CIDRAP ([link removed]) reports, “Two studies published late last week in Clinical Infectious Diseases highlight the role of airborne spread of COVID-19 and the importance of efficient ventilation systems. One study found that patients can exhale millions of viral RNA particles per hour in the early stages of disease, and the second tied an outbreak affecting 81 percent of residents and 50 percent of healthcare workers at a Dutch nursing home to inadequate ventilation.
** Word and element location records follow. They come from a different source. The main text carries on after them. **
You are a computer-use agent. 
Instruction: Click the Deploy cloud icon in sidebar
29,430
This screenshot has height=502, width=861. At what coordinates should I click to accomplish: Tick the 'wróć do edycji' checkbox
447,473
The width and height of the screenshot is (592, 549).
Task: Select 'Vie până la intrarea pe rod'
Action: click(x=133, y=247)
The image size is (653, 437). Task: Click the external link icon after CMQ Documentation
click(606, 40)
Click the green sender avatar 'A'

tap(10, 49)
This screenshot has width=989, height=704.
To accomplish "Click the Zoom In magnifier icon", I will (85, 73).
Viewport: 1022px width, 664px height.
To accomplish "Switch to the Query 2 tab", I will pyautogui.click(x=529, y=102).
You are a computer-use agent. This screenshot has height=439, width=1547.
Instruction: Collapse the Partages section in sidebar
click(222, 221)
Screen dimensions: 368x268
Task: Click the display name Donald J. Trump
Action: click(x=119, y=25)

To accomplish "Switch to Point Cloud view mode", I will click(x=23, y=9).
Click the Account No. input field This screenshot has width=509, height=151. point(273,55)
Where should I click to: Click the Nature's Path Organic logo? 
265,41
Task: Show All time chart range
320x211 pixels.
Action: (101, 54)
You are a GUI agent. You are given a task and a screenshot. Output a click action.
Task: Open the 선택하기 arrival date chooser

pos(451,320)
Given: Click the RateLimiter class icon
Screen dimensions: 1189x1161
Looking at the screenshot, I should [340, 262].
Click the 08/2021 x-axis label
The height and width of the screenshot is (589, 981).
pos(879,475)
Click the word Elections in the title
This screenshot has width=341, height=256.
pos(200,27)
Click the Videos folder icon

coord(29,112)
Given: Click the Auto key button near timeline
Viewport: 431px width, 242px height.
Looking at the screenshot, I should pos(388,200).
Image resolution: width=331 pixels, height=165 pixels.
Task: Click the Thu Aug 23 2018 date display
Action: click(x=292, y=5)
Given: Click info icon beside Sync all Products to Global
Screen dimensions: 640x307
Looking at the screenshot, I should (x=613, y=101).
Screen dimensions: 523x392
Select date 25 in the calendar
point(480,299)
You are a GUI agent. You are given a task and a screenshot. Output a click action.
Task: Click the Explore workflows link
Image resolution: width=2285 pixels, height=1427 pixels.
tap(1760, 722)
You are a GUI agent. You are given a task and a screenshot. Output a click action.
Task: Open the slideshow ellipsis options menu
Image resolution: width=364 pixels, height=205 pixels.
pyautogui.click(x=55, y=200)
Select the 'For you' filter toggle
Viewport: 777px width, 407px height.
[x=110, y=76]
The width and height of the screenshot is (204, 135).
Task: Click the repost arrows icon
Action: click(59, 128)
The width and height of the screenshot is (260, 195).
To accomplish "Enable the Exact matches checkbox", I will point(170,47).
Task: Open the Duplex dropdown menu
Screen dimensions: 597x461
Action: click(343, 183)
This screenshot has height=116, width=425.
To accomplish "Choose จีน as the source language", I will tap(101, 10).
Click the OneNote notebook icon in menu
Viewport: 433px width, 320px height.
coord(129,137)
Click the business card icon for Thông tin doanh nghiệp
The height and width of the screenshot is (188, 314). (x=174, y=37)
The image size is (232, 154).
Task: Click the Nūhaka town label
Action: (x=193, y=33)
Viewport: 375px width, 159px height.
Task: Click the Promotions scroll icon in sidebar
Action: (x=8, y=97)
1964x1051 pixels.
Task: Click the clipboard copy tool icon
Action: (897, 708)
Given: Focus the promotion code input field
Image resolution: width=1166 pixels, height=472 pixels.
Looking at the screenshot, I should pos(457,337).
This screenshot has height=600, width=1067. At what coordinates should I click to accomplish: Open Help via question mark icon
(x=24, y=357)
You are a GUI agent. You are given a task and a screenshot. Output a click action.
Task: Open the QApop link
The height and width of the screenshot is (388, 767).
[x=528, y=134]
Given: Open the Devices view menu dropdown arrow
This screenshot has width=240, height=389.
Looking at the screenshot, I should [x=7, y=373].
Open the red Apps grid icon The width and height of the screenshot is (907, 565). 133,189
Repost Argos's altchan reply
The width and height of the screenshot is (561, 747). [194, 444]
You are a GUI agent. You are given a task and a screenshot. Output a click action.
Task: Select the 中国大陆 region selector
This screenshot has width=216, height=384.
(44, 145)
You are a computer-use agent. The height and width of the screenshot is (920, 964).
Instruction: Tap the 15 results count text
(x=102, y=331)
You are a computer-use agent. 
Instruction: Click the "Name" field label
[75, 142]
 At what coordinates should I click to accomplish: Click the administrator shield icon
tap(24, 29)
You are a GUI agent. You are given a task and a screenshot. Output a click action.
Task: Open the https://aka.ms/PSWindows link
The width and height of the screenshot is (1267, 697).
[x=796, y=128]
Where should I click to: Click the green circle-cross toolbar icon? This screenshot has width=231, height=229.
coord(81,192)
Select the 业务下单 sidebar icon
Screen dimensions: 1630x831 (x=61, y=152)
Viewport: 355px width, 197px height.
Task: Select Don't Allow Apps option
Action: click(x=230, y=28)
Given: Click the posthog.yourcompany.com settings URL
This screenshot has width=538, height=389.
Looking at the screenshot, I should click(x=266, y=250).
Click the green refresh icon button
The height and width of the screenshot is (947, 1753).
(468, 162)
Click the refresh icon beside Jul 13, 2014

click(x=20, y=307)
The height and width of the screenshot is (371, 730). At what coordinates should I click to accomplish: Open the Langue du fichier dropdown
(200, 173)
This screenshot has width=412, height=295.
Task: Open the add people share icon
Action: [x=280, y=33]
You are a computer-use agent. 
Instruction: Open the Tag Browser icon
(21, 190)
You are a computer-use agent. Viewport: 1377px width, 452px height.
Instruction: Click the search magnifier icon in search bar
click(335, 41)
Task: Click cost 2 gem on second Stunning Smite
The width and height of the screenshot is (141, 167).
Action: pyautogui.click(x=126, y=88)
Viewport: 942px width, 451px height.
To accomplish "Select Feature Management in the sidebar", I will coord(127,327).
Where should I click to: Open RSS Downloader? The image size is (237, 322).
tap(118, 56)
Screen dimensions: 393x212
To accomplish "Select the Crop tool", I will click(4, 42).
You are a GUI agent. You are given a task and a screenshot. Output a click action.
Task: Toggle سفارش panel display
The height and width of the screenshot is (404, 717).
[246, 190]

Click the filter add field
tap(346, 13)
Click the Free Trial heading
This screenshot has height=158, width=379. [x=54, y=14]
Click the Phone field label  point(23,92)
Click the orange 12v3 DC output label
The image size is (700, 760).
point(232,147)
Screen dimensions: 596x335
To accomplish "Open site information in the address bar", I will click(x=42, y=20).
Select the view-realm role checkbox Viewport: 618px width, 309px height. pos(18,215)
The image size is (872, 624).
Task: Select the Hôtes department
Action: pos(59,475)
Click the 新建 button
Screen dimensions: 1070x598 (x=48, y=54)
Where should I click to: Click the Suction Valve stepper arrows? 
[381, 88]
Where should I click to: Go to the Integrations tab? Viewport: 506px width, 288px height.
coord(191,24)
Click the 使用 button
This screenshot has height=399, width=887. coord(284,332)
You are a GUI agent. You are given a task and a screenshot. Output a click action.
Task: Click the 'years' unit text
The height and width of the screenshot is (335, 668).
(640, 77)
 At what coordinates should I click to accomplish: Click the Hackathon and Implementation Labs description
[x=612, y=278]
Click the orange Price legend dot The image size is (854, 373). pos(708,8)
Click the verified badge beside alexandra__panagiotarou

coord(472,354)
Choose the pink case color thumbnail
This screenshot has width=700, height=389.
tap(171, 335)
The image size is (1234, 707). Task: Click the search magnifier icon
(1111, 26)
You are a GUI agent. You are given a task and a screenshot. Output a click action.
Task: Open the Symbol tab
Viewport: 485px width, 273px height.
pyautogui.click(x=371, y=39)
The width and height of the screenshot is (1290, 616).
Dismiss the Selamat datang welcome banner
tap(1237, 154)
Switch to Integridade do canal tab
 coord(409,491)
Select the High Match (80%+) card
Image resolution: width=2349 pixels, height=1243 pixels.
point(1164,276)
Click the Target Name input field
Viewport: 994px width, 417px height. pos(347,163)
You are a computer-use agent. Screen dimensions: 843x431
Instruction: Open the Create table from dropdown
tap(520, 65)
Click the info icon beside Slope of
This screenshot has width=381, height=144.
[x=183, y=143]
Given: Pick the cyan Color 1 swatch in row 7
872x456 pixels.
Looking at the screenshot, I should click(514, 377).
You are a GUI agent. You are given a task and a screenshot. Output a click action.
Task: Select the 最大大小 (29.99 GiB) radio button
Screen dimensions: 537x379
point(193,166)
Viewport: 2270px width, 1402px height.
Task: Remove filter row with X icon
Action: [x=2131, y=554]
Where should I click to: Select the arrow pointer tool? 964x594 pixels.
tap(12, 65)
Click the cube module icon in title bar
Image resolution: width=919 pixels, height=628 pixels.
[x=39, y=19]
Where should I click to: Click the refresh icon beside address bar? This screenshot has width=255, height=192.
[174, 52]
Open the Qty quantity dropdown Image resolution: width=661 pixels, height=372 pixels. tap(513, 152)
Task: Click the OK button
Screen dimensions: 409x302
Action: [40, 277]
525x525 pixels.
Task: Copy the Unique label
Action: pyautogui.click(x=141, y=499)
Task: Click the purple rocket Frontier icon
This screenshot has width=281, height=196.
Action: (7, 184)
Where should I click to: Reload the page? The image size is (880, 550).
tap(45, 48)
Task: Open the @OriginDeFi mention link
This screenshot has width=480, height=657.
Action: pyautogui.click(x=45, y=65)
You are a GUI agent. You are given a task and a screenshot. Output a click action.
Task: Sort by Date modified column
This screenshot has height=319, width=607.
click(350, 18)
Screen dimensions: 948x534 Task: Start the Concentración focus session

The peer reviewed studies are here ([link removed]) and here. ([link removed])



** The Personal
------------------------------------------------------------

American novelist Jesmyn Ward writes of her partner’s death as the pandemic began in Vanity Fair ([link removed]) : “I brought him to the emergency room, where after an hour in the waiting room, he was sedated and put on a ventilator. His organs failed: first his kidneys, then his liver. He had a massive infection in his lungs, developed sepsis, and in the end, his great strong heart could no longer support a body that had turned on him. He coded eight times. I witnessed the doctors perform CPR and bring him back four. Within 15 hours of walking into the emergency room of that hospital, he was dead. The official reason: acute respiratory distress syndrome. He was 33 years old.”



** Resource of the Week
------------------------------------------------------------

A new online MIT course ([link removed]) , COVID-19, SARS-CoV-2 and the Pandemic, is free and open to the public and features lectures by Bruce Walker, David Baltiimore, Tony Fauci and others. Details here ([link removed]) .



** Meals on Heels
------------------------------------------------------------

The Washington Post ([link removed]) reports on a San Francisco program that aims to help unemployed performers and spread cheer, “’Meals on Heels,’ which gives people in and around San Francisco the opportunity to order dinner and drinks for delivery or pickup, with a lip-syncing performance by a drag queen or king…. [It] was supposed to be a one-time deal, a fun way to give a few of the club’s regular performers who have been out of work since March the chance to earn money. When word got out about the drag on-demand service, so many people called the club asking about when they could request a performance that Drollinger made it a weekly offering.” Watch an AP ([link removed]) story with performances.